UDIS: Unsupervised Discovery of Bias in Deep Visual Recognition Models
It addresses the issue of bias in visual recognition models for researchers and practitioners, offering a scalable alternative to expensive crowdsourced annotations, though it is incremental as it builds on existing clustering and visualization techniques.
The paper tackles the problem of deep learning models learning spurious correlations that cause systematic failures for certain subpopulations, proposing UDIS, an unsupervised algorithm that identifies failure modes via hierarchical clustering and visualization, showing effectiveness on CelebA and MSCOCO datasets.
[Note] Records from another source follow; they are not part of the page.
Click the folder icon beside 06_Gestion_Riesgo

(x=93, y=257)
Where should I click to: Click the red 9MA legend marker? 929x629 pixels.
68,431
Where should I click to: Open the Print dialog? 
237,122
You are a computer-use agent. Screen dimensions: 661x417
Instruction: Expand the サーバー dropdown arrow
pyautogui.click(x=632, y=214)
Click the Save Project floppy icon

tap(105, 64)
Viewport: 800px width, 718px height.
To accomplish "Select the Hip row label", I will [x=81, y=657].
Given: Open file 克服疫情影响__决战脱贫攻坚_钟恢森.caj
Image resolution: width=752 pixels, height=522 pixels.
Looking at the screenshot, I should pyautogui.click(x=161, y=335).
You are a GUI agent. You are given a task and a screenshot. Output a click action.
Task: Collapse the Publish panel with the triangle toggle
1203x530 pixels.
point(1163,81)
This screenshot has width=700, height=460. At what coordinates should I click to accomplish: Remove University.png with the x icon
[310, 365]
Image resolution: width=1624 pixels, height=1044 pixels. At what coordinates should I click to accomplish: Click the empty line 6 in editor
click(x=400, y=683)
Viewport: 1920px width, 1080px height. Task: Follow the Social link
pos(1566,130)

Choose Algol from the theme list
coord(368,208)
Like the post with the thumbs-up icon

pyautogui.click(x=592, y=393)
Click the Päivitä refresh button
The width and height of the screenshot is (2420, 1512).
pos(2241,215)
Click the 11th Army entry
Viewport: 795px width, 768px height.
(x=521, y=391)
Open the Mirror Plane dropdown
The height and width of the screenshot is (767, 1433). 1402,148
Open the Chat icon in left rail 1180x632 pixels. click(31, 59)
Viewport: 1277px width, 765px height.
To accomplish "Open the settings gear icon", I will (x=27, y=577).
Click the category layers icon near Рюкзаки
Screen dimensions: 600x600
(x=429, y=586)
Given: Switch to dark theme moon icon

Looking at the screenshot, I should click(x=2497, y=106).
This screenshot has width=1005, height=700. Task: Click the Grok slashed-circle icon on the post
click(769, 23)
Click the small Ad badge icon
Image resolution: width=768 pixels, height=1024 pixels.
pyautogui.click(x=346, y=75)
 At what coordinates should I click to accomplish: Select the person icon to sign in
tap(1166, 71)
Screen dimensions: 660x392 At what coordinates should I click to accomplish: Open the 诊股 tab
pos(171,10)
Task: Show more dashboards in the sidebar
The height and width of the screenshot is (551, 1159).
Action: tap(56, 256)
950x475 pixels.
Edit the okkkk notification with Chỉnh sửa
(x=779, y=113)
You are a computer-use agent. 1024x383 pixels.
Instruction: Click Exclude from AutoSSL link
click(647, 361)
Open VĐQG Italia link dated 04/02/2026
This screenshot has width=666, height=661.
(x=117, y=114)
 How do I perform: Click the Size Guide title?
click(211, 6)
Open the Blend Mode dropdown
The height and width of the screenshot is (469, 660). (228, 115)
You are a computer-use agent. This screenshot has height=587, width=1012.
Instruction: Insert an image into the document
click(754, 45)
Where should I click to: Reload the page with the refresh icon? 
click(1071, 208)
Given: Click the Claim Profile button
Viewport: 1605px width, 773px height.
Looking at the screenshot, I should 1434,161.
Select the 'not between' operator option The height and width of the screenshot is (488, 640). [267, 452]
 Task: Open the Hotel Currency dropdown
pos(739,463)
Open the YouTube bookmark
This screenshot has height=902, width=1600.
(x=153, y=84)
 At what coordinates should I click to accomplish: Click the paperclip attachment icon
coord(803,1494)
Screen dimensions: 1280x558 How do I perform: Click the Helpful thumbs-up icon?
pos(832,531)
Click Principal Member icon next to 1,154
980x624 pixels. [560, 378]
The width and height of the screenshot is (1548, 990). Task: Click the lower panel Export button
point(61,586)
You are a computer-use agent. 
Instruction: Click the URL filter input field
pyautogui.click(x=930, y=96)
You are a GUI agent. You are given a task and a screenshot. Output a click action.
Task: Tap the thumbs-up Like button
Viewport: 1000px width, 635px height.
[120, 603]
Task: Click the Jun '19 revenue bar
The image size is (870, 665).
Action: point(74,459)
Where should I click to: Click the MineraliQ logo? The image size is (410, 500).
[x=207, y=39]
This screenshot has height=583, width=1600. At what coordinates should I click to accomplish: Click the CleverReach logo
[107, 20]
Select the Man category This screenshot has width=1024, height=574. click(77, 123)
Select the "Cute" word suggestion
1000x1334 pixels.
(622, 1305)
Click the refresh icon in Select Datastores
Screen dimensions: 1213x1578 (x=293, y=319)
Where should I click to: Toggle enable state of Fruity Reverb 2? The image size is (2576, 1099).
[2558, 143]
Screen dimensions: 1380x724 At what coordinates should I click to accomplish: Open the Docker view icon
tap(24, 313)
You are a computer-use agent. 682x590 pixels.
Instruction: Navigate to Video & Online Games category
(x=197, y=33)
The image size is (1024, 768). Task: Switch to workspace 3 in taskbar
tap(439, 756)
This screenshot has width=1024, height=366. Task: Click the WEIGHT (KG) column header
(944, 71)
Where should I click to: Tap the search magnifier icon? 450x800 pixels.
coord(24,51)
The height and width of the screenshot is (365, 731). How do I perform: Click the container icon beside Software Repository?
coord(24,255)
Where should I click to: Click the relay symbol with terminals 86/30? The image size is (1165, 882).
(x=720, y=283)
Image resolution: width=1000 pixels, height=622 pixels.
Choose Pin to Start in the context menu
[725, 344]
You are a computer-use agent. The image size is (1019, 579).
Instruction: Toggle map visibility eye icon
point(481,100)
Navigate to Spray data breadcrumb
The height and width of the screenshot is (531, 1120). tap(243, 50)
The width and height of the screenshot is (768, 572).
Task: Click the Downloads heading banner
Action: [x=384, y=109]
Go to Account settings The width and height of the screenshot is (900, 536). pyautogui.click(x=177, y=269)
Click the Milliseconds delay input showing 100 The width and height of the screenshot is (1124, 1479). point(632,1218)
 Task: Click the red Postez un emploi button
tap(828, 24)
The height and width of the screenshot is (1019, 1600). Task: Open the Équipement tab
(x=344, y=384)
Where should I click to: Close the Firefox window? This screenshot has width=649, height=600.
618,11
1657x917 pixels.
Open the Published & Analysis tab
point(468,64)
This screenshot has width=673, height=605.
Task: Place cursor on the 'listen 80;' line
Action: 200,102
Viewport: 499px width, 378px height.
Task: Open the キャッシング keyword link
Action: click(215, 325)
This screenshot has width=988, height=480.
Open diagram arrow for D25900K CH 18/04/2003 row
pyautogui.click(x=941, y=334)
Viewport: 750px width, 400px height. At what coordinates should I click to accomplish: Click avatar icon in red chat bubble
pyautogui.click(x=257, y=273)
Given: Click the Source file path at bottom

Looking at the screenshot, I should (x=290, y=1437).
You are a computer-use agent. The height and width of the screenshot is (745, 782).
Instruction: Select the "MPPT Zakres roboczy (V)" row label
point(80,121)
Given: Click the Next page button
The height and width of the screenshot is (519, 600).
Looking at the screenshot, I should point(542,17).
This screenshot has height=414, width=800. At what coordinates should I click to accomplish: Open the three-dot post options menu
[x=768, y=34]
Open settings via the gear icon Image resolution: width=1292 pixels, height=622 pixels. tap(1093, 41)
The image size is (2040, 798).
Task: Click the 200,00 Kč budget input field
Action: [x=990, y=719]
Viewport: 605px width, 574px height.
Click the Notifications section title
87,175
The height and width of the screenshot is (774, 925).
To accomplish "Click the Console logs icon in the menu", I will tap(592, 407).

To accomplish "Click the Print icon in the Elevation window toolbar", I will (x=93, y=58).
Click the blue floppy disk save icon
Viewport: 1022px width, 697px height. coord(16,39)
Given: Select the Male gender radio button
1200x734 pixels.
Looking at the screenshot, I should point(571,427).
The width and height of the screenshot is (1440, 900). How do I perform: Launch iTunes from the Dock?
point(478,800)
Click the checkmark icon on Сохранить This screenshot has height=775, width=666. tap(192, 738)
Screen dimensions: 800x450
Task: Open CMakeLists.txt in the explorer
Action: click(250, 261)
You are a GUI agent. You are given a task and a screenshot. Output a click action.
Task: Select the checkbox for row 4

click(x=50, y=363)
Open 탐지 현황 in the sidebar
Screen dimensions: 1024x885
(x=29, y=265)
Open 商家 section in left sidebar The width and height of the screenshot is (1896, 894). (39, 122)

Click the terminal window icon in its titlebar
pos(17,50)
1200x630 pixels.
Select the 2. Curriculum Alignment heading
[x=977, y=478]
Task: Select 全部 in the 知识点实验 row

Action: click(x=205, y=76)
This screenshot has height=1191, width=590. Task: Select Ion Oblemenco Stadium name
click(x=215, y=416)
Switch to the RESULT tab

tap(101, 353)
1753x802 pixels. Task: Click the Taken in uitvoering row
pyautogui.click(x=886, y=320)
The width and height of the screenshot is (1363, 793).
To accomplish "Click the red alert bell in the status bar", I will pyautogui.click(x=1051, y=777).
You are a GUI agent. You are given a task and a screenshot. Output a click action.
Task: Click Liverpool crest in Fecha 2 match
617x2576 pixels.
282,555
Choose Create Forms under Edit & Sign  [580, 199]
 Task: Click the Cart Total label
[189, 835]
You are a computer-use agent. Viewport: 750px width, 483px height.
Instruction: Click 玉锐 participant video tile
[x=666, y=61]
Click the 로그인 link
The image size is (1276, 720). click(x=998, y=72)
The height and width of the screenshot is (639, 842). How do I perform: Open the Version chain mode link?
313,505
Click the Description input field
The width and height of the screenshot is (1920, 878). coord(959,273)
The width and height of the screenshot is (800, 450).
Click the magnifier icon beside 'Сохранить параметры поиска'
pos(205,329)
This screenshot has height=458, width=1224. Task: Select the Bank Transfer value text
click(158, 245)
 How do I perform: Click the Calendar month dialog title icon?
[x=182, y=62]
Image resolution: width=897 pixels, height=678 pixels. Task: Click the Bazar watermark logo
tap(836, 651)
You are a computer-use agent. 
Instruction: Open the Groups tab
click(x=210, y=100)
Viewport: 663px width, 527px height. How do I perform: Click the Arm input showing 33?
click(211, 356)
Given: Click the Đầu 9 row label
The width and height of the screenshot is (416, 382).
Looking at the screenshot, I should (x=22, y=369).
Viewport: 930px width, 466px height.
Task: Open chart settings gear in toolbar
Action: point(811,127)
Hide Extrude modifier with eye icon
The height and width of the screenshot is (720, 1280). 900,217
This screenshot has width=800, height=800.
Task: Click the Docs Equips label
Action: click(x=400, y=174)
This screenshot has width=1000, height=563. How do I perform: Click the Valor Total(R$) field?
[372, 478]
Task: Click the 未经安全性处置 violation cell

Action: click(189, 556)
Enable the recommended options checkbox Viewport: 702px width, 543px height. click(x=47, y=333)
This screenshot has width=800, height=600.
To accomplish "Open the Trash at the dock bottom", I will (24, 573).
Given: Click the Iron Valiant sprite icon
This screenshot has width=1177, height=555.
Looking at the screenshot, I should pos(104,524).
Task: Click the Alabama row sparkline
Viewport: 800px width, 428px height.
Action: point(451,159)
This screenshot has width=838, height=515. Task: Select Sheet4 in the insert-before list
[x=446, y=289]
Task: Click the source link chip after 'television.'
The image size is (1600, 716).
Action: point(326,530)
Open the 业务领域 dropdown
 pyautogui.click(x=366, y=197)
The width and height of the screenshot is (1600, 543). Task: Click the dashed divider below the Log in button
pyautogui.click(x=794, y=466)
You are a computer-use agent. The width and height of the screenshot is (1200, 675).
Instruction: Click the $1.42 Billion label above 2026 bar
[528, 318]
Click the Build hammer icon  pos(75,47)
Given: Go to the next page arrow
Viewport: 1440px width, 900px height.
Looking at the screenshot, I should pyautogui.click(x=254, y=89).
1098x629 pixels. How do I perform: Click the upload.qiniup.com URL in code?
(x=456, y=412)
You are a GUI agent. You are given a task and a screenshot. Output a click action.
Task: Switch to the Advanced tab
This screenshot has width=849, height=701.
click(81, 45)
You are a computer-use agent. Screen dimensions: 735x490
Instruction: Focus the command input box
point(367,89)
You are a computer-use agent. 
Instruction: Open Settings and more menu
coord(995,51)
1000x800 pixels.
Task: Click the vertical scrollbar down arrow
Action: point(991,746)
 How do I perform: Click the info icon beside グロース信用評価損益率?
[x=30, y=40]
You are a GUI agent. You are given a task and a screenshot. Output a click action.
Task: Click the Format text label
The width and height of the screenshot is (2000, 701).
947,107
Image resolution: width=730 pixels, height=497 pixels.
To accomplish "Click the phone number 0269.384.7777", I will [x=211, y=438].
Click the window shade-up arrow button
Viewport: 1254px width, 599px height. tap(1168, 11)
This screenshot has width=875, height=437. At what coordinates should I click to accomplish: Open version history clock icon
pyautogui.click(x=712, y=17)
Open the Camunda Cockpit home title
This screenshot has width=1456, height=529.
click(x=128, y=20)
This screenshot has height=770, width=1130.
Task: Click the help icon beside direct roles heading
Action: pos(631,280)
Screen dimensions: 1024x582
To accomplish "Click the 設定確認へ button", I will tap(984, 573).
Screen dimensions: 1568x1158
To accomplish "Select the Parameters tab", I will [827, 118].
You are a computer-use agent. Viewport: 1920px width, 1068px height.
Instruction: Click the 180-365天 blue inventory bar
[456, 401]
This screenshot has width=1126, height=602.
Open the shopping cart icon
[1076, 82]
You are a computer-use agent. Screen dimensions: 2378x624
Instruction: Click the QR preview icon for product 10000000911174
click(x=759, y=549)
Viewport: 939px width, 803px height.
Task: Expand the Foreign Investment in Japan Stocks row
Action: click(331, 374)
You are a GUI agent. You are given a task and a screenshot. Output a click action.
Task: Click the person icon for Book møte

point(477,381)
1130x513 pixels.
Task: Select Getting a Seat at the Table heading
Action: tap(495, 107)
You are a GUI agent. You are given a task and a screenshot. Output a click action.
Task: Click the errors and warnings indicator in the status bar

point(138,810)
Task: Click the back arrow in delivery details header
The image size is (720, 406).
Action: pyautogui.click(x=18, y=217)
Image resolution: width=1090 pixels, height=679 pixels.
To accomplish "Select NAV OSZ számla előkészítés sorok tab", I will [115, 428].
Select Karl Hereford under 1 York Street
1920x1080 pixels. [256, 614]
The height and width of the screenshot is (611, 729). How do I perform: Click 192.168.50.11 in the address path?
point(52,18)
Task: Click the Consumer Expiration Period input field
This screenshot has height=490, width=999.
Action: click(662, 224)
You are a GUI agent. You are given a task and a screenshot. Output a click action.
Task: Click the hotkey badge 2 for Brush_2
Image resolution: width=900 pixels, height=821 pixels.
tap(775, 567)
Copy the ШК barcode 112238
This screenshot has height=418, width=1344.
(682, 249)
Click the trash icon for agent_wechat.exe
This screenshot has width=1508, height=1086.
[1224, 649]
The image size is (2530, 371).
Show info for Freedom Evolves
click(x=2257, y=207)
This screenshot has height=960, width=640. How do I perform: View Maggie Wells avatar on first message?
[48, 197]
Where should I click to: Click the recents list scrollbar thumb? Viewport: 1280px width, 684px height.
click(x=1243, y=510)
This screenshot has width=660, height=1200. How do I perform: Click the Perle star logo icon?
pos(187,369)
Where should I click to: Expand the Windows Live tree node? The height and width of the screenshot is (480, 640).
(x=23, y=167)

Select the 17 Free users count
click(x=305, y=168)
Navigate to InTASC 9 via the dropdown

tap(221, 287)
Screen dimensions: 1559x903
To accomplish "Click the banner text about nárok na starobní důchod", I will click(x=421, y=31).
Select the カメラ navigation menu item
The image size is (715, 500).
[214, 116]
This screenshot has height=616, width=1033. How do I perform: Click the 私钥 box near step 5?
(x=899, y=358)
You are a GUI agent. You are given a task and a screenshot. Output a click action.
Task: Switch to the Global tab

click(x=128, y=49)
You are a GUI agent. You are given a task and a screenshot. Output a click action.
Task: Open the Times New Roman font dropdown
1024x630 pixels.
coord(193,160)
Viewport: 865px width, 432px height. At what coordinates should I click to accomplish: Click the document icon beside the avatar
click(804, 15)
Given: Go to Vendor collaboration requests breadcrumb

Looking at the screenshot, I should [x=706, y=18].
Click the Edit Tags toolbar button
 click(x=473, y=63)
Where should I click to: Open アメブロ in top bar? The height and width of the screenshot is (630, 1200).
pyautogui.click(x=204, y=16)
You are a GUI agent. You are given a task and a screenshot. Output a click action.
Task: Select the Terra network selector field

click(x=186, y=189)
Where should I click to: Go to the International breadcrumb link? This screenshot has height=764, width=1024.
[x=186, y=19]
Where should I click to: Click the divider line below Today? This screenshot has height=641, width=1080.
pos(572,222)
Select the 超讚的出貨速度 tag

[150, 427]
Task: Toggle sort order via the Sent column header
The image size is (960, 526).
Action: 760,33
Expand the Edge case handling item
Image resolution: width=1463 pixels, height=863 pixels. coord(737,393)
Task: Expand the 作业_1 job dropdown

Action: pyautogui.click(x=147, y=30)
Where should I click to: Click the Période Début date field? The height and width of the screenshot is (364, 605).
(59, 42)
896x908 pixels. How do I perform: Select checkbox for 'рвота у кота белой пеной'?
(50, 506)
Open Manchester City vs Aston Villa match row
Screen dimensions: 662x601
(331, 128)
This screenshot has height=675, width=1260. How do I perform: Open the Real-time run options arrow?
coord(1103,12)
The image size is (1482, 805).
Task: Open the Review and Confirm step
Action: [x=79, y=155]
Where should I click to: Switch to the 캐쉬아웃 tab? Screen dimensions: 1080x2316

Deep learning models have been shown to learn spurious correlations from data that sometimes lead to systematic failures for certain subpopulations. Prior work has typically diagnosed this by crowdsourcing annotations for various protected attributes and measuring performance, which is both expensive to acquire and difficult to scale. In this work, we propose UDIS, an unsupervised algorithm for surfacing and analyzing such failure modes. UDIS identifies subpopulations via hierarchical clustering of dataset embeddings and surfaces systematic failure modes by visualizing low performing clusters along with their gradient-weighted class-activation maps. We show the effectiveness of UDIS in identifying failure modes in models trained for image classification on the CelebA and MSCOCO datasets.